Mas a decisão de Temer de não fazer o contingenciamento de despesas no último relatório de avaliação de receitas e despesas do Orçamento pode representar uma virada também na confiança com o ajuste.

Como se também não fosse importante, o governo sinalizou ontem que não vai mais cobrir o déficit das contas dos Estados e municípios. Esse compromisso, embora não obrigatório na Lei de Diretrizes Orçamentárias (LDO), sempre foi honrado pelo Executivo desde que a regra de compensação surgiu para ancorar as expectativas em torno do cumprimento da meta fiscal do setor público consolidado, que inclui também as contas dos governos regionais.

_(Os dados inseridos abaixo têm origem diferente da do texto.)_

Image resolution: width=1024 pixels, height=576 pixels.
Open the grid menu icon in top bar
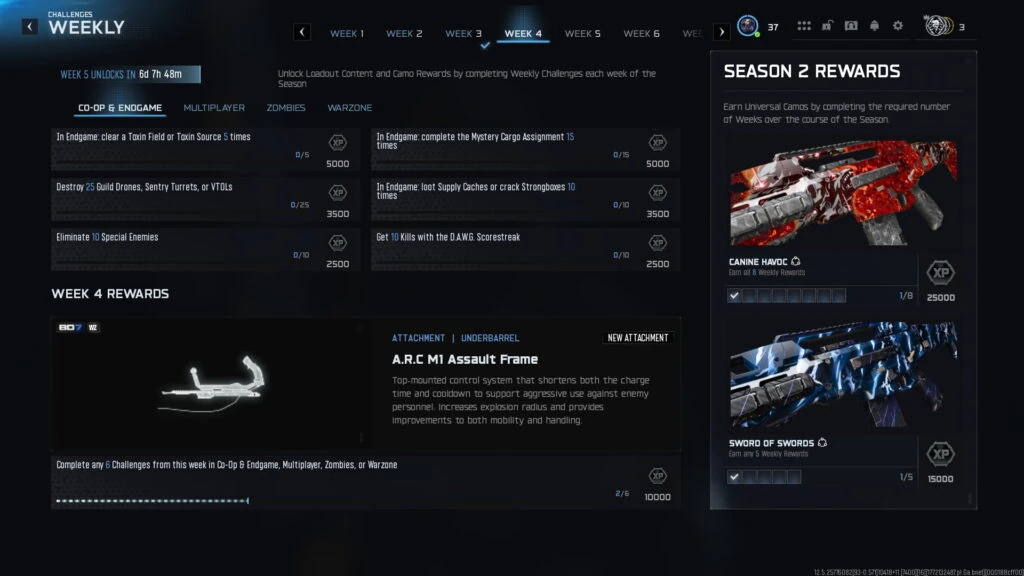coord(804,25)
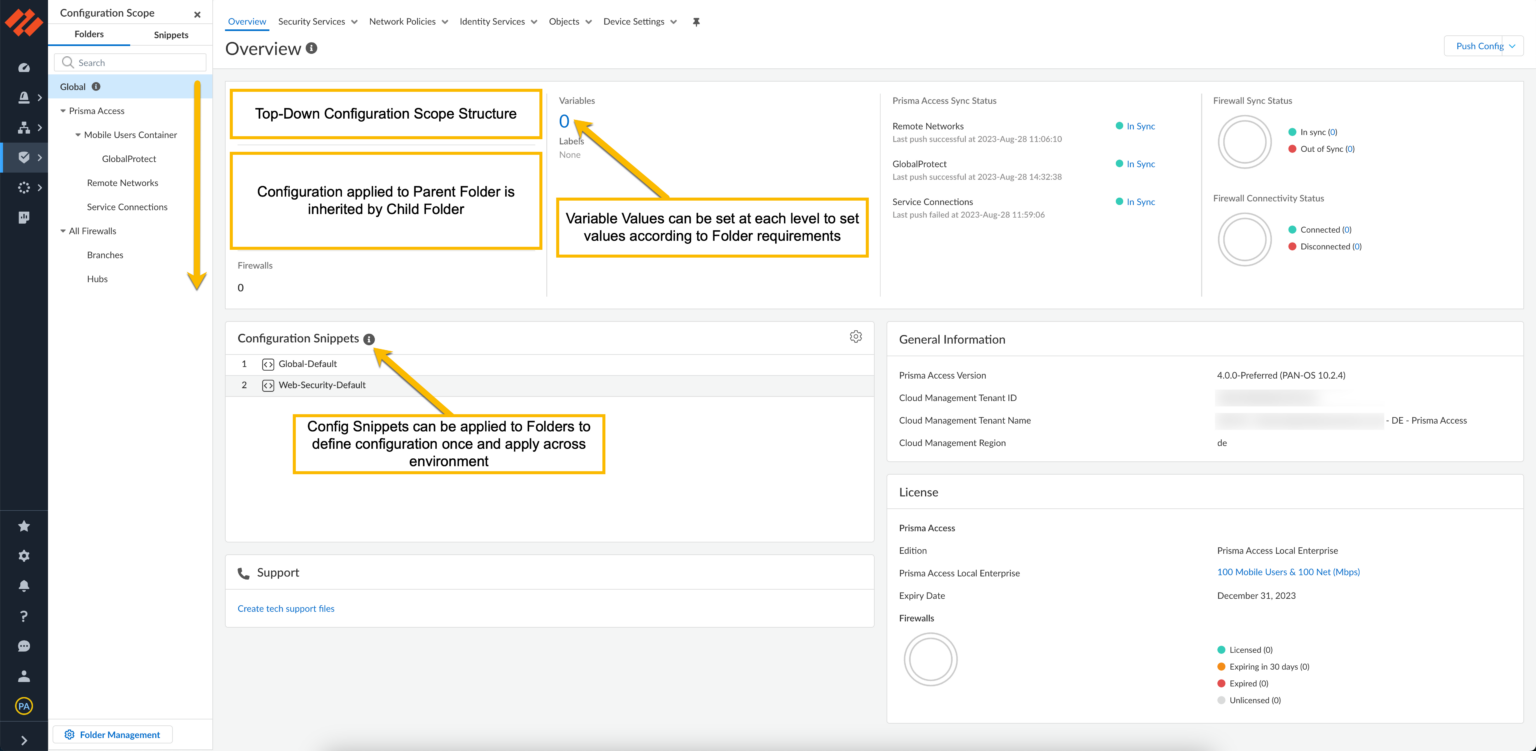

Para agravar a situação, o Ministério da Fazenda tentou emplacar a ideia de que “não há e nunca houve” compromisso com essa compensação.

Mais grave ainda é que o relatório de avaliação de despesas e receitas do Orçamento, que descartou o contingenciamento com o uso de reservas de segurança, não explicitou de forma clara o abandono desse compromisso.

Por que, então, o governo manteve na LDO o parágrafo que prevê a possibilidade de compensação quando enviou a proposta de déficit de R$ 170,5 bilhões nas contas do governo federal? Para inglês ver?

Nunca é demais lembrar que nas negociações com os governadores o impacto do socorro aos Estados na meta deste ano foi levado em conta. O fato é que o recuo no compromisso com a meta dos Estados permitiu ao governo não fazer o contingenciamento necessário. Uma sinalização ruim para o compromisso com o ajuste.

O governo põe as suas fichas na PEC do Teto de Gastos, mas, além das dificuldades para aprová-la até o fim do ano, está claro que a medida não é suficiente para resolver sozinha o problema das contas públicas do País.